The global epidemic of obesity continues unabated with sequelae of type 2 diabetes and metabolic syndrome, and its consequent and severe vascular disease that ranges from early endothelial dysfunction and hypertension to end stage cardiac, cerebral and renal disease. Since levels of vascular EET are decreased in obesity and EET analogues attenuate adiposity, we hypothesized that the vascular protective properties of EETs are an integral component of the adipocyte HO-1-adiponectin axis that controls adipocyte-vascular interactions in obesity-mediated metabolic and vascular complications. Indeed, specific targeting of CYP2J2, a major EET producing enzyme, to the vascular endothelium impacted not only the vasculature, attenuating HF-induced endothelial dysfunction, but also adipose tissue, changing the phenotype of adipocytes and ameliorating the HF diet-induced metabolic conditions including insulin resistance and adiposity by a mechanism that increases the HO-1-adiponectin signaling pathway. EET and HO-1 appear to form a module that serves as a molecular “switch” to genetically reprogram the adipocyte phenotype to express lower levels of Mest and prevent hypoadiponectinemia. Therefore, the CYP2J2 gene targeting mediated sustained increase of EET levels merits further investigation to elucidate whether this new and different approach can have clinical value in treating obesity related metabolic diseases including diabetes, atherosclerosis and vascular disease. A deeper understanding of the mechanisms involved will provide new approaches for the treatment of obesity, diabetes and atherosclerosis and improve the effectiveness of cell based treatment of vascular diseases.

NOVELTY AND SIGNIFICANCE.

1) What is New

• We provide evidence supporting the paracrine effect of endothelial EET production to improve both vascular and adipocyte function through increased levels of HO-1.

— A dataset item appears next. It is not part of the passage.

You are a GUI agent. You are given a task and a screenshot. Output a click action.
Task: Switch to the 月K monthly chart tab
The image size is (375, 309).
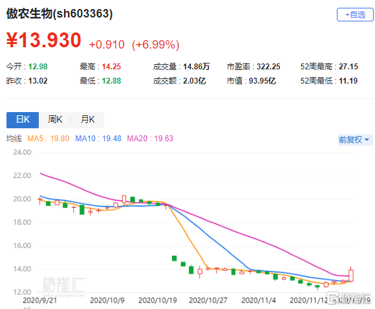click(87, 120)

• Endothelial-targeted EET overexpression reprograms adipocyte phenotype; it restores AMPK activation and adiponectin production in the presence of a HF diet.

• The targeting of CYP2J2 to the vascular endothelium results in increased production of EETs in vascular beds. This in situ vascular endothelial-specific CYP2J2 expression and amplification of EET production improved adipocyte function and led to decreased body weight gain and enhanced insulin sensitivity.

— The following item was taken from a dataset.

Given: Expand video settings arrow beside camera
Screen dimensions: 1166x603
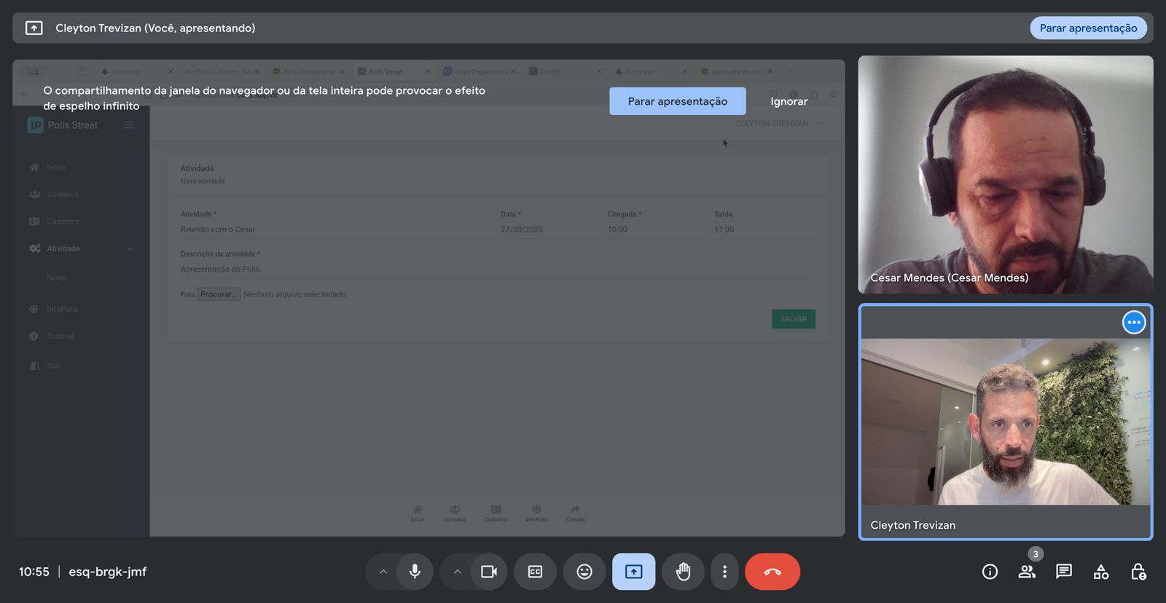Looking at the screenshot, I should pyautogui.click(x=457, y=572).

• This report uncovers a mechanistic link between the vascular system and adipose tissue and provides an experimental and conceptual basis for both devising new strategies targeting the EET-HO-1-adiponectin module and therapeutic models to ameliorate adipocyte dysfunction associated with hypertension, insulin resistance and vascular disease.

2) What is relevant?

• The consequences of obesity-mediated adipocyte dysfunction may lead to vascular dysfunction, which is a prelude to vascular disease and hypertension.

• The existence of a close relationship between the vascular system and adipocytes whereby improvement of vascular function by the EET-HO-1 axis positively impacts adipocyte function.

• An experimental and conceptual basis for the development of new therapeutic strategies that target the EET-HO-1 module to ameliorate adipocyte and vascular dysfunction associated with the metabolic syndrome.

3) Summary

This is the first study to demonstrate that targeting the vascular endothelium with human CYP2J2 in mice fed a HF diet decreased adiposity and vascular dysfunction, improved metabolic parameters and increased levels of HO-1 expression in both the vasculature and in adipose tissue. Furthermore, this study clarifies the relationship between EET-HO-1 and their ability to increase adiponectin and decrease Mest during adipogenesis and demonstrates how they influence the cellular/vascular homeostasis responses in an obese animal model. Finally, this report provides a portal into the mechanisms involved in obesity related to the development of vascular dysfunction and hypertension as well as potential therapeutic targets for the treatment of the metabolic syndrome and cardiovascular disease.